### Exercise objective
Please retype the records below exactly, omitting any images.

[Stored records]
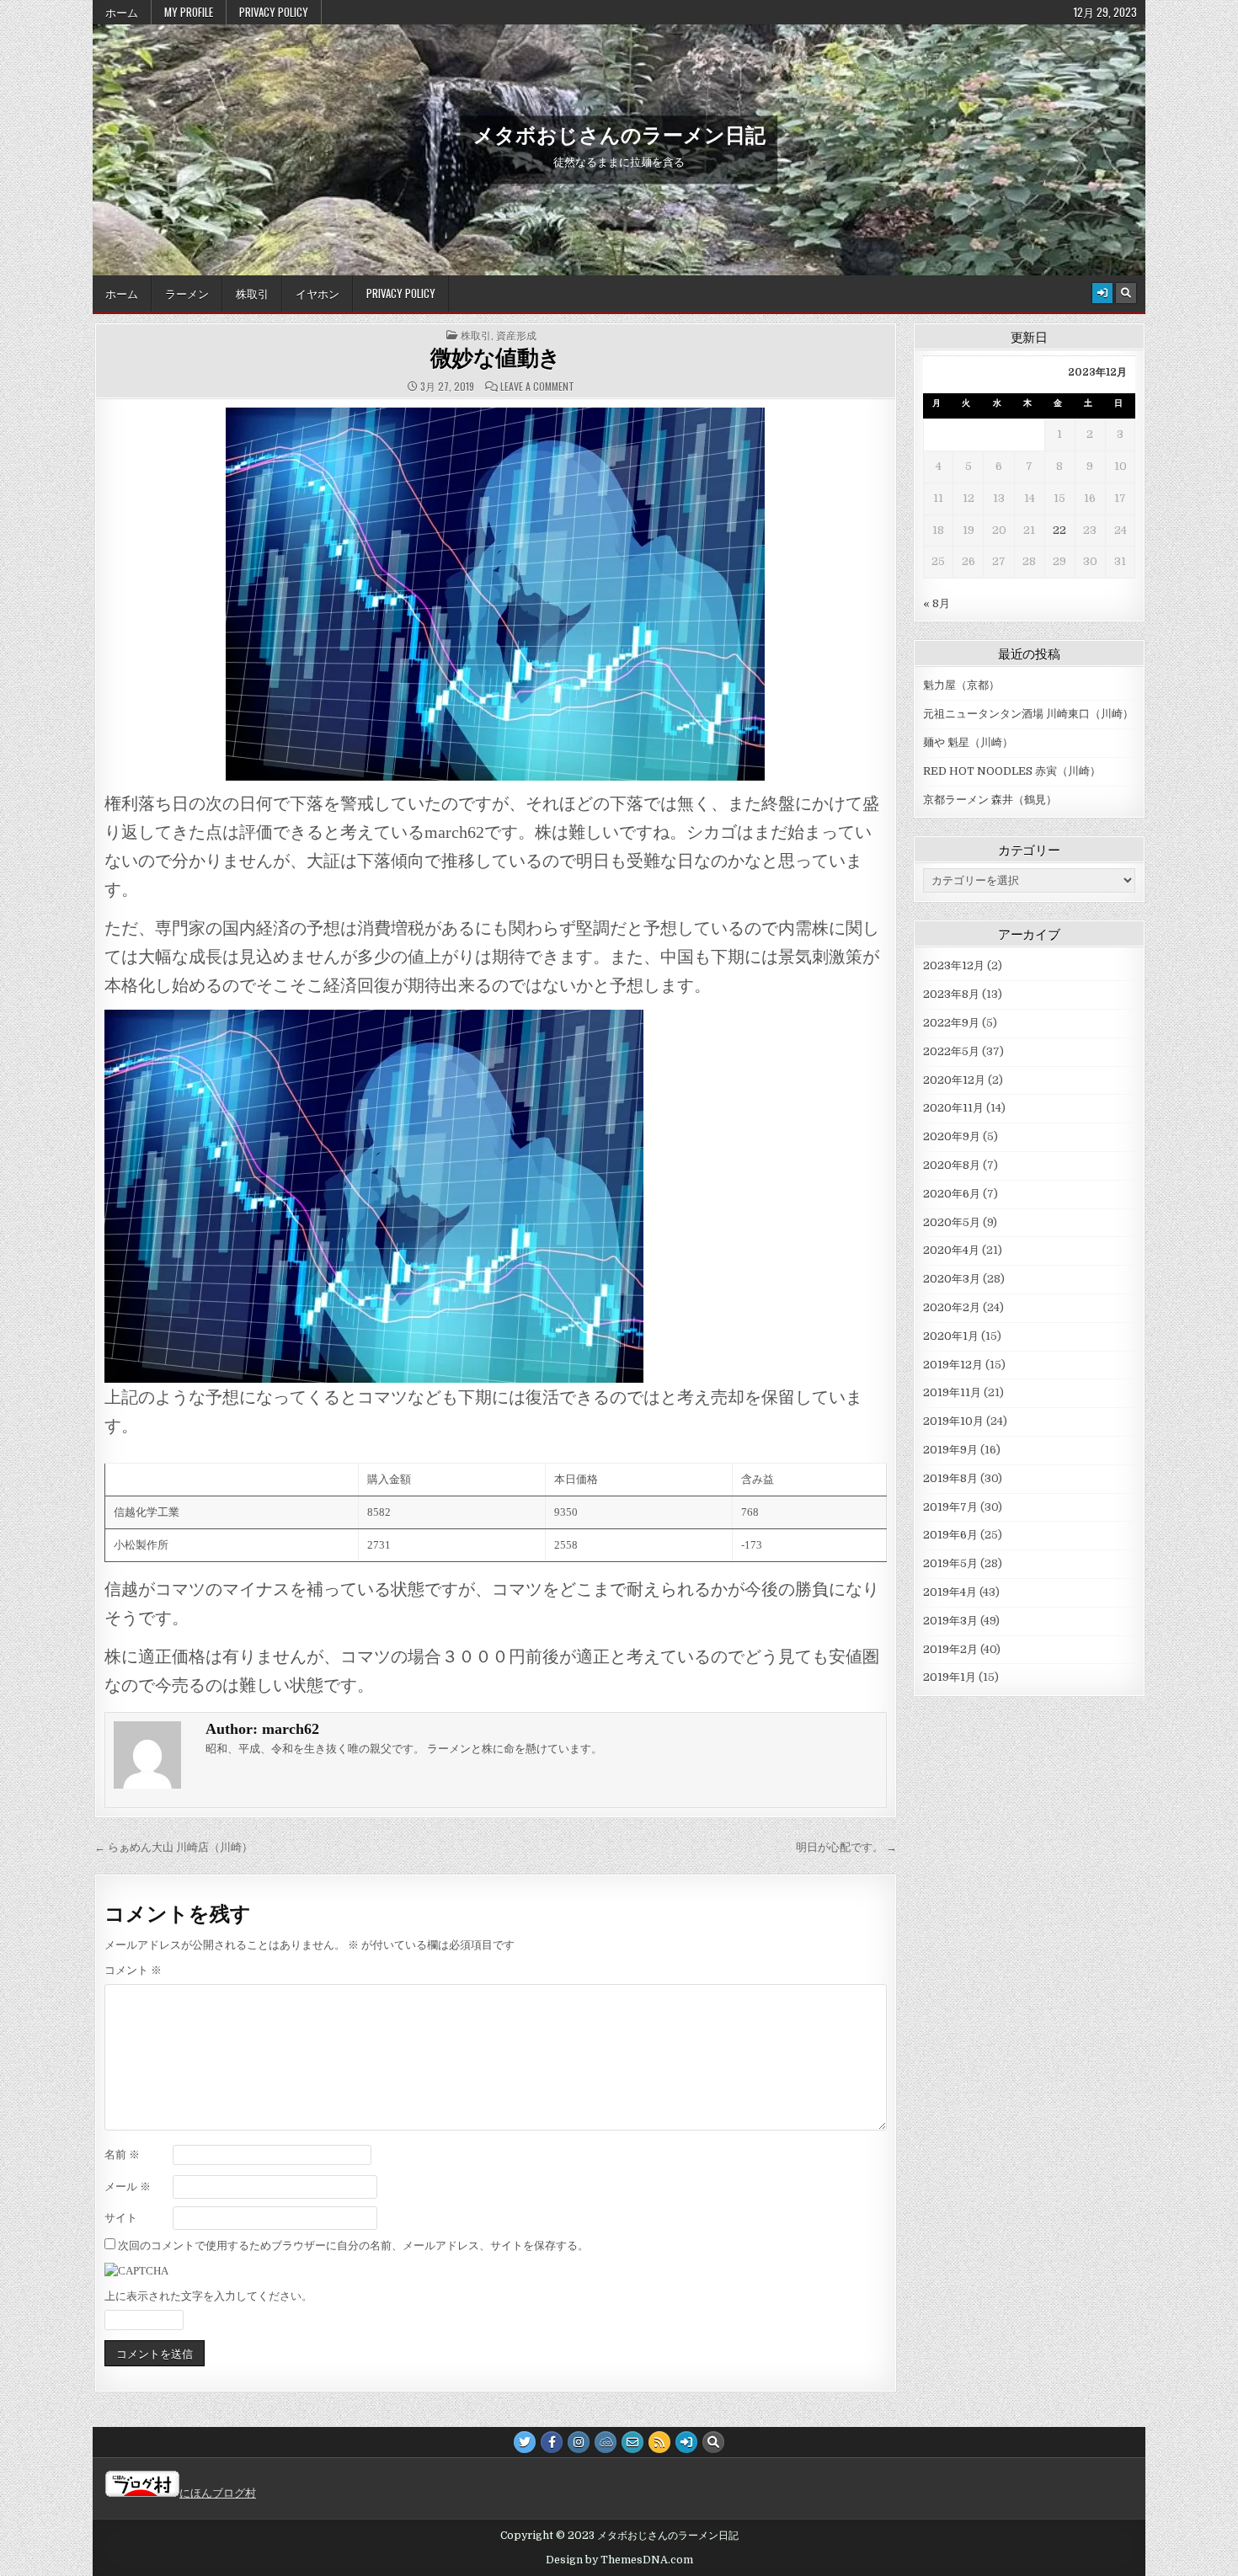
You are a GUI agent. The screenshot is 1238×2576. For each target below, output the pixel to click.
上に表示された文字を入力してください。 (208, 2296)
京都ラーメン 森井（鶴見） (990, 799)
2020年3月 (951, 1278)
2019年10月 (953, 1421)
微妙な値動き (495, 358)
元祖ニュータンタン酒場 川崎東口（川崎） (1028, 713)
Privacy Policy (273, 11)
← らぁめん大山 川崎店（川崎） (173, 1847)
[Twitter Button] (525, 2442)
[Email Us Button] (632, 2442)
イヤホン (317, 293)
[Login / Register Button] (1102, 293)
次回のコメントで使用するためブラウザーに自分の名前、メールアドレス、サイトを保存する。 (353, 2245)
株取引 (252, 293)
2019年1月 (949, 1677)
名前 (122, 2154)
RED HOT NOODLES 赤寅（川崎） (1012, 771)
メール (127, 2186)
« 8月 (936, 603)
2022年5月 (951, 1051)
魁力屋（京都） (961, 685)
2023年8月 (951, 994)
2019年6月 (950, 1534)
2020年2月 (951, 1307)
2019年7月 (950, 1507)
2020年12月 (954, 1080)
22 (1059, 530)
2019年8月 (950, 1478)
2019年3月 (950, 1620)
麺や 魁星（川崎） (968, 742)
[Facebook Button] (552, 2442)
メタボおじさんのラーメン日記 (619, 133)
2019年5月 (950, 1563)
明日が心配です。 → (846, 1847)
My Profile (188, 11)
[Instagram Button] (579, 2442)
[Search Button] (1126, 293)
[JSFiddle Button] (605, 2442)
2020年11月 (953, 1107)
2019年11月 (952, 1392)
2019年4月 (950, 1592)
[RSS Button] (659, 2442)
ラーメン (187, 293)
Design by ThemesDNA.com (619, 2560)
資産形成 (516, 335)
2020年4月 (951, 1250)
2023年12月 (954, 965)
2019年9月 (950, 1449)
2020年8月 (951, 1165)
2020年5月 (951, 1222)
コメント (133, 1970)
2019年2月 (950, 1649)
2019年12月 (953, 1364)
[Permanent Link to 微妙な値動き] (495, 594)
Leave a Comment (537, 386)
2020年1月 (951, 1336)
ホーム (121, 11)
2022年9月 (951, 1022)
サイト (120, 2217)
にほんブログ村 (217, 2493)
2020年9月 (951, 1136)
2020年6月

### Task answer
You are a GUI agent. The screenshot is 1238×2576. For each target below, output the pixel to click.
上に表示された文字を入力してください。 (208, 2296)
京都ラーメン 森井（鶴見） (990, 799)
2020年3月 (951, 1278)
2019年10月 (953, 1421)
微妙な値動き (495, 358)
元祖ニュータンタン酒場 川崎東口（川崎） (1028, 713)
Privacy Policy (273, 11)
← らぁめん大山 川崎店（川崎） (173, 1847)
[Twitter Button] (525, 2442)
[Email Us Button] (632, 2442)
イヤホン (317, 293)
[Login / Register Button] (1102, 293)
次回のコメントで使用するためブラウザーに自分の名前、メールアドレス、サイトを保存する。 (353, 2245)
株取引 (252, 293)
2019年1月 (949, 1677)
名前 (122, 2154)
RED HOT NOODLES 赤寅（川崎） (1012, 771)
メール (127, 2186)
« 8月 (936, 603)
2022年5月 (951, 1051)
魁力屋（京都） (961, 685)
2023年8月 (951, 994)
2019年6月 (950, 1534)
2020年2月 (951, 1307)
2019年7月 (950, 1507)
2020年12月 (954, 1080)
22 (1059, 530)
2019年8月 (950, 1478)
2019年3月 (950, 1620)
麺や 魁星（川崎） (968, 742)
[Facebook Button] (552, 2442)
メタボおじさんのラーメン日記 (619, 133)
2019年5月 (950, 1563)
明日が心配です。 → (846, 1847)
My Profile (188, 11)
[Instagram Button] (579, 2442)
[Search Button] (1126, 293)
[JSFiddle Button] (605, 2442)
2020年11月 (953, 1107)
2019年11月 (952, 1392)
2019年4月 (950, 1592)
[RSS Button] (659, 2442)
ラーメン (187, 293)
Design by ThemesDNA.com (619, 2560)
資産形成 (516, 335)
2020年4月 (951, 1250)
2023年12月 (954, 965)
2019年9月 (950, 1449)
2020年8月 (951, 1165)
2020年5月 (951, 1222)
コメント (133, 1970)
2019年2月 (950, 1649)
2019年12月 (953, 1364)
[Permanent Link to 微妙な値動き] (495, 594)
Leave a Comment (537, 386)
2020年1月 (951, 1336)
ホーム (121, 11)
2022年9月 (951, 1022)
サイト (120, 2217)
にほんブログ村 (217, 2493)
2020年9月 (951, 1136)
2020年6月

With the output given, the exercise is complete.